::: Source document

UPS strike averted, sparing Biden another economic disaster
The package delivery giant UPS and Teamsters union agreed on a new tentative contract.
Package delivery giant UPS and the Teamsters union Tuesday agreed on a new tentative contract, likely heading off a supply chain meltdown that could have affected virtually every American household — and saving the Biden administration from another rash of bad economic news.
UPS and the Teamsters have been negotiating the contract — which covers more than 340,000 workers nationwide and is the largest private collective bargaining agreement in North America — for three months. The Teamsters had authorized a strike as soon as Aug. 1, which could have left everything from medicine to birthday presents sitting in warehouses undelivered.
Teamsters General President Sean O'Brien cheered the agreement, saying "Rank-and-file UPS Teamsters sacrificed everything to get this country through a pandemic and enabled UPS to reap record-setting profits."
“We demanded the best contract in the history of UPS, and we got it," he said.

::::::
::: Data section

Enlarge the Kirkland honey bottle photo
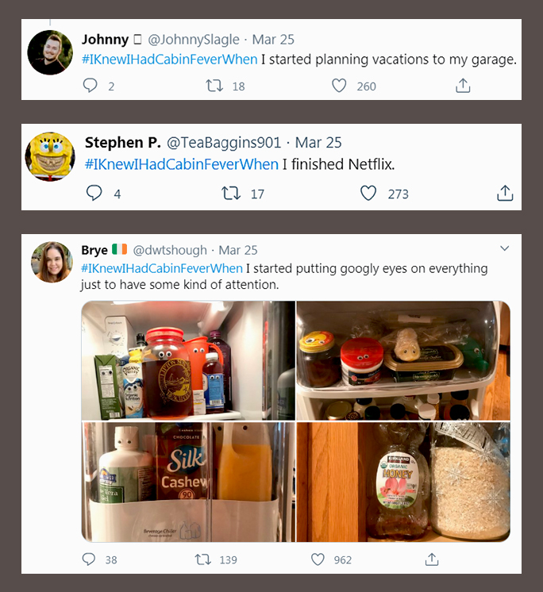 pos(403,482)
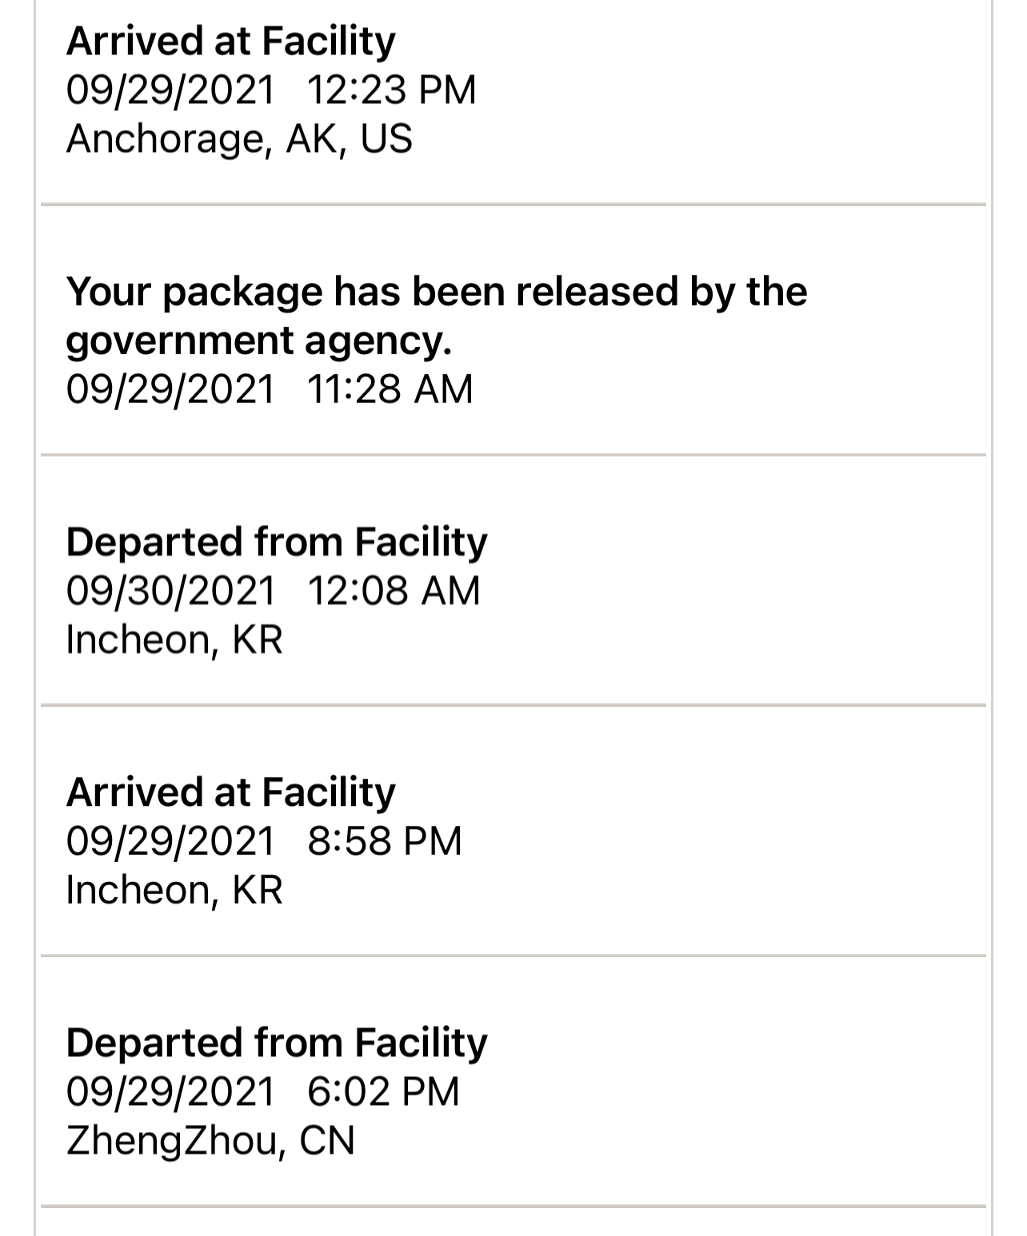Tap the 12:08 AM departure time
Screen dimensions: 1027x1236
pyautogui.click(x=393, y=591)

::::::

Tasks to perform —
#1 In the UPS contract article, why could a strike have affected nearly every American household?
#2 Translate this sentence from the UPS contract article into Spanish: "The package delivery giant UPS and Teamsters union agreed on a new tentative contract."
#3 Continue the UPS contract article from its final paragraph onward.

Answers by item —
#1 The Teamsters had authorized a strike as early as Aug. 1 under a contract that covers more than 340,000 workers nationwide. A strike could have caused a supply chain meltdown and left everything from medicine to birthday presents sitting undelivered in warehouses.

#2 El gigante de la entrega de paquetes UPS y el sindicato Teamsters acordaron un nuevo contrato provisional.

#3
UPS CEO Carol Tomé called the agreement a “win-win-win” that “continues to reward UPS’s full- and part-time employees with industry-leading pay and benefits while retaining the flexibility we need to stay competitive, serve our customers and keep our business strong.”
One of the primary sticking points in negotiations involved pay rates for hybrid workers who split time between driving delivery trucks and other warehouse duties. They are paid less than full-time delivery drivers, creating what the Teamsters changed was an “unfair two-tier wage system at UPS.”
Under the contract agreement, those workers would be reclassified immediately to regular package car drivers. The five-year tentative agreement also would create 7,500 new full-time jobs and raise pay scales for certain workers.
The contract agreement must still be ratified by its membership, which will vote between Aug. 3 and Aug. 22.